Stroke is the second leading cause of death globally. This repository contains the code and documentation for a educational research project on stroke risk prediction. The project investigates the escalating incidence of strokes, leveraging a Kaggle-sourced dataset with 11 clinical features.
The dataset undergoes data preprocessing, exploratory data analysis, and the development of logistic regression and XGBoost models.
-
Exploratory Data Analysis (EDA) The EDA process involves visualization tools such as R and ggplot2 to analyze stroke events across demographic and lifestyle factors. Unexpected findings, such as the relationship between glucose levels and strokes, are explored.
-
Imbalanced Data Handling Acknowledging imbalanced data, the project addresses this bias through oversampling using the MWMOTE technique.
-
Logistic Regression and Variable Importance Logistic regression models are developed, and Variable Importance in Projection (VIP) analysis is employed to identify key factors influencing stroke occurrence.
-
AIC Analysis The project compares two logistic regression models using the Akaike Information Criterion (AIC) for model selection.
-
Performance Assessment Performance evaluation includes confusion matrices, ROC curves, and other metrics for both logistic regression and XGBoost models.
Data Imbalance
To address class imbalance in the dataset was used the Majority Weighted Minority Oversampling Technique (MWMOTE). This technique oversamples the minority class, focusing on instances with fewer neighbors. It assigns weights to majority class instances based on their proximity to the minority class, guiding the generation of synthetic samples to balance the class distribution. This makes the model more capable of learning challenging instances.
- The Logistic Regression Model was created by using the ‘glm’ method and ‘binomial’ family.
- The other model is XGBoost, it is a model from the tree-based family.
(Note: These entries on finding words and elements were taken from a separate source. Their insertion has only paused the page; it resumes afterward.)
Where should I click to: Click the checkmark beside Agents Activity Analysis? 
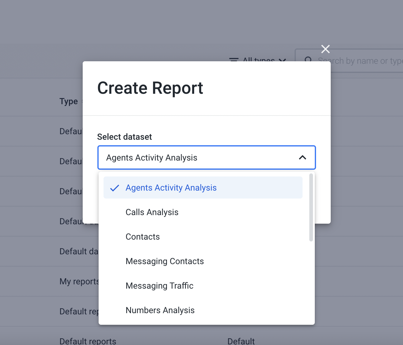115,188
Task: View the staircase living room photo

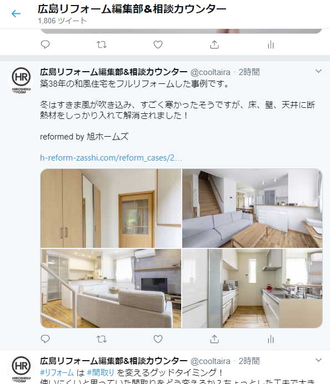Action: (x=252, y=208)
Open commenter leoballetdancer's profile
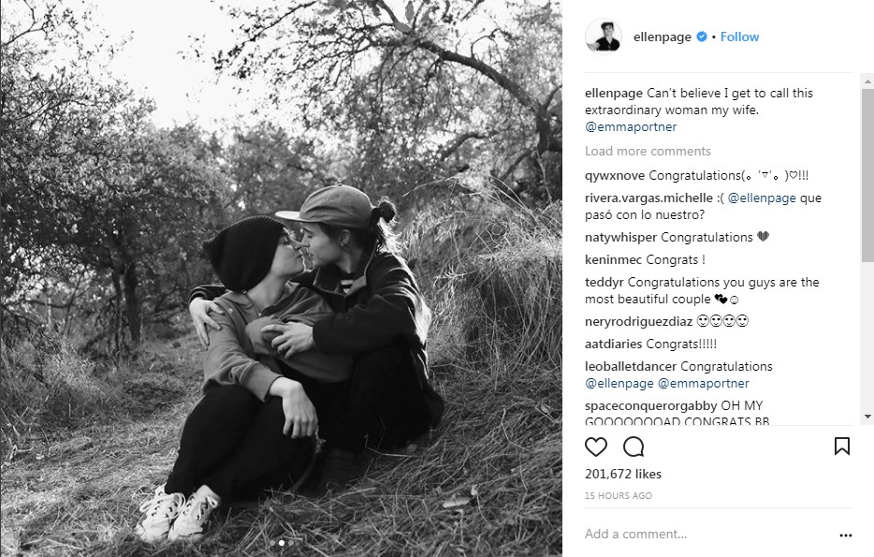 coord(631,366)
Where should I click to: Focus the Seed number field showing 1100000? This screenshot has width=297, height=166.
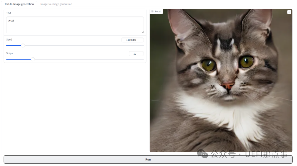pyautogui.click(x=132, y=40)
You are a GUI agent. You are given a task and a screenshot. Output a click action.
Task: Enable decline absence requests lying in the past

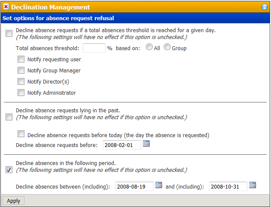pyautogui.click(x=9, y=117)
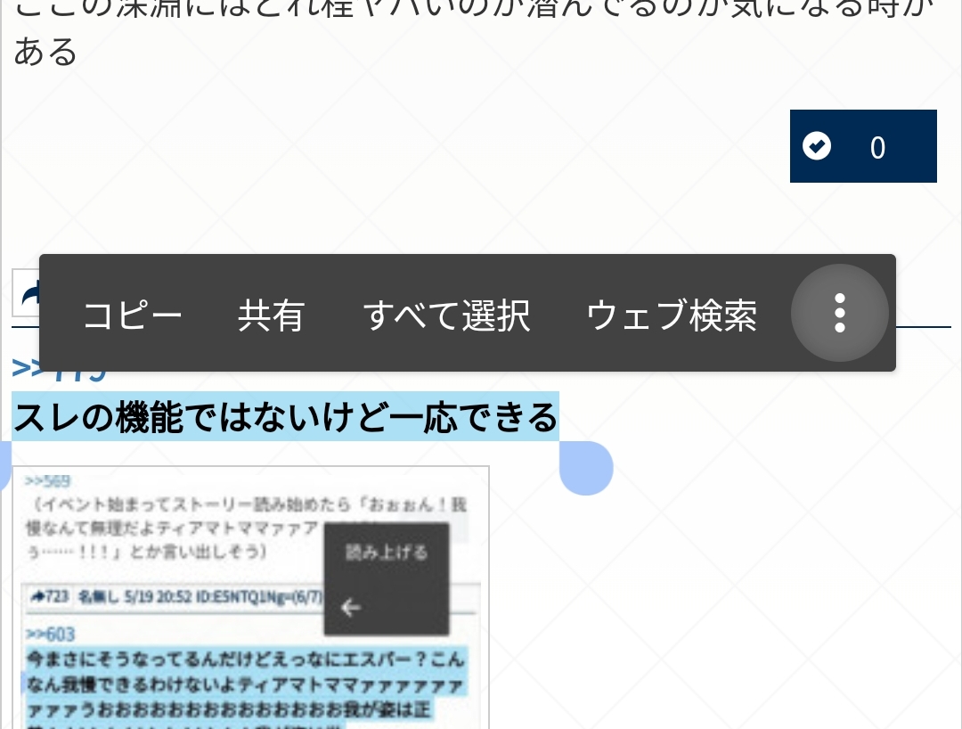Open the three-dot overflow menu
The height and width of the screenshot is (729, 962).
839,313
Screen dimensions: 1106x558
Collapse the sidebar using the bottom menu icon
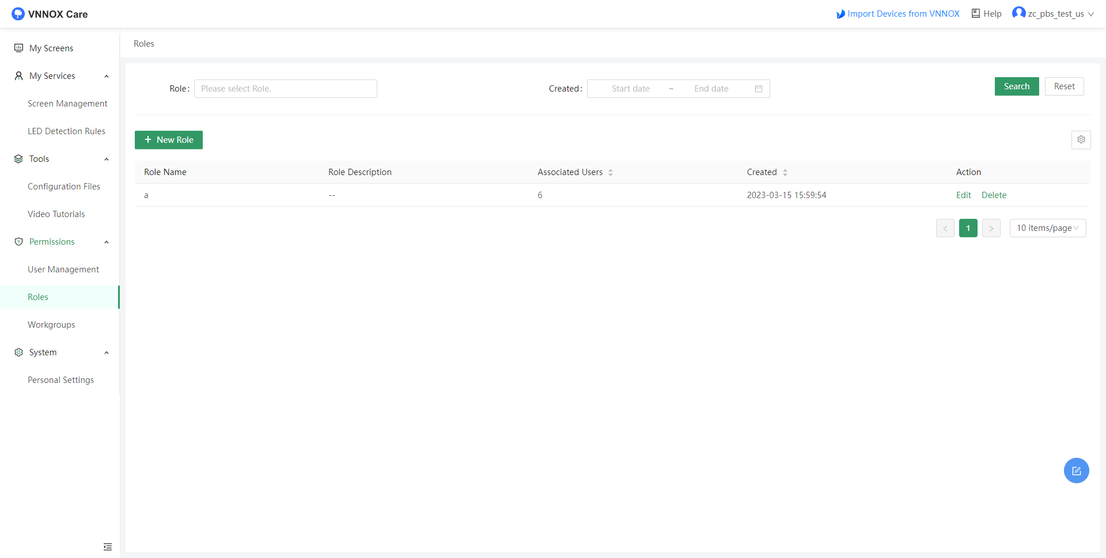(x=108, y=546)
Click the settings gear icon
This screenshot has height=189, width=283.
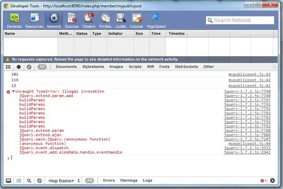(x=273, y=180)
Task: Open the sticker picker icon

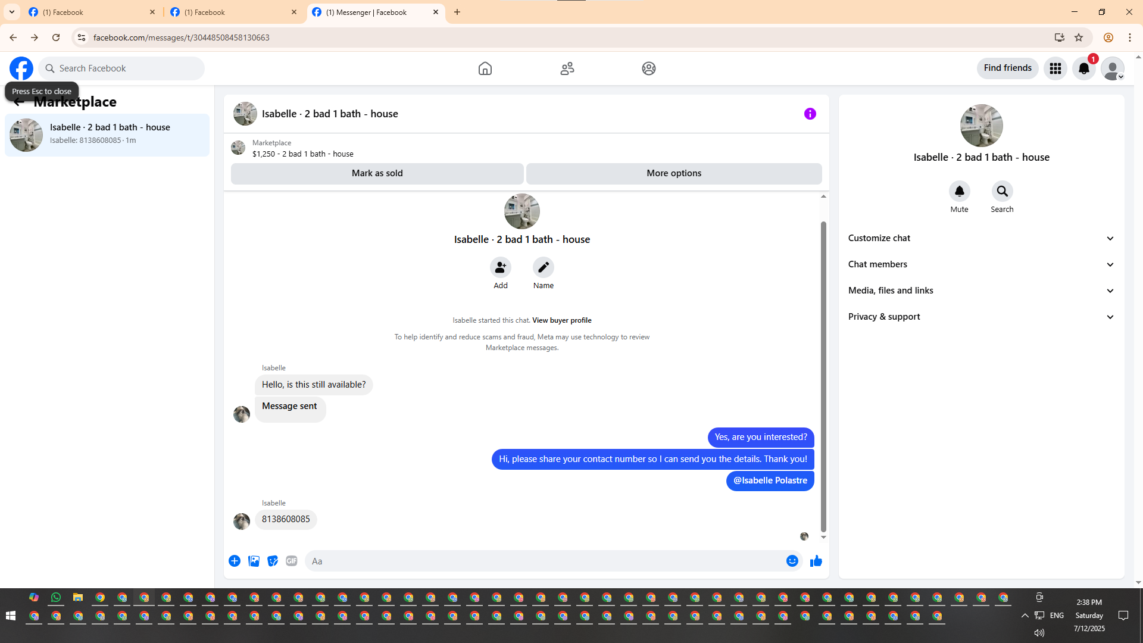Action: pyautogui.click(x=273, y=561)
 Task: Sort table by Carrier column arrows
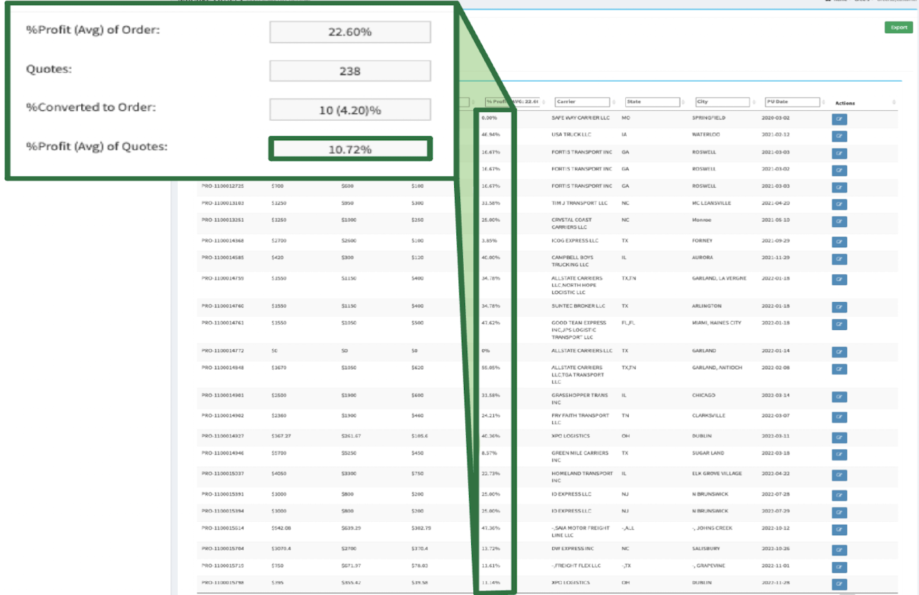pos(614,102)
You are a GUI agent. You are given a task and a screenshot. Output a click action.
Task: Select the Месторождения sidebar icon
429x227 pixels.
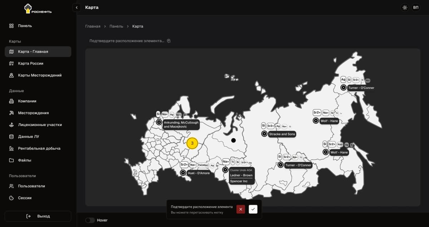pos(11,113)

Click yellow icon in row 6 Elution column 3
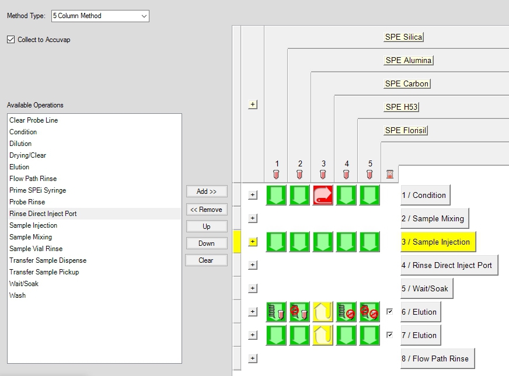tap(323, 312)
Metric | Logistic Regression Model | XGBoost Model |
---|---|---|
Accuracy | 81.13% | 96.15% |
Sensitivity (True Positive Rate) | 85.12% | 94.97% |
Specificity (True Negative Rate) | 77.15% | 97.33% |
Kappa Statistic | 0.6226 | 0.923 |
Positive Predictive Value (PPV) | 78.83% | 97.27% |
Negative Predictive Value (NPV) | 83.83% | 95.09% |
Balanced Accuracy | 81.13% | 96.15% |
src/
: Contains the script for data preprocessing, model development, and evaluation.data/
: Contains the Kaggle-sourced dataset.plots/
: Includes visualizations generated during the exploratory data analysis.report/
: Contains the presentation and the scientific paper of the project.
- RStudio
- R version 4.3.2
- Run this command in RStudio console to install the required libraries:
source("./src/install_libraries.R")
- Clone the repository:
git clone https://github.com/Kaito999/stroke-risk-prediction.git
- Navigate to the project directory:
cd stroke-risk-prediction
- Open the project:
stroke-risk-prediction/stroke-risk-prediction.Rproj
- Access the code:
src/stroke_risk_prediction.R
- Execute step by step the code inside the script
This project is licensed under the [MIT] - see the LICENSE file for details.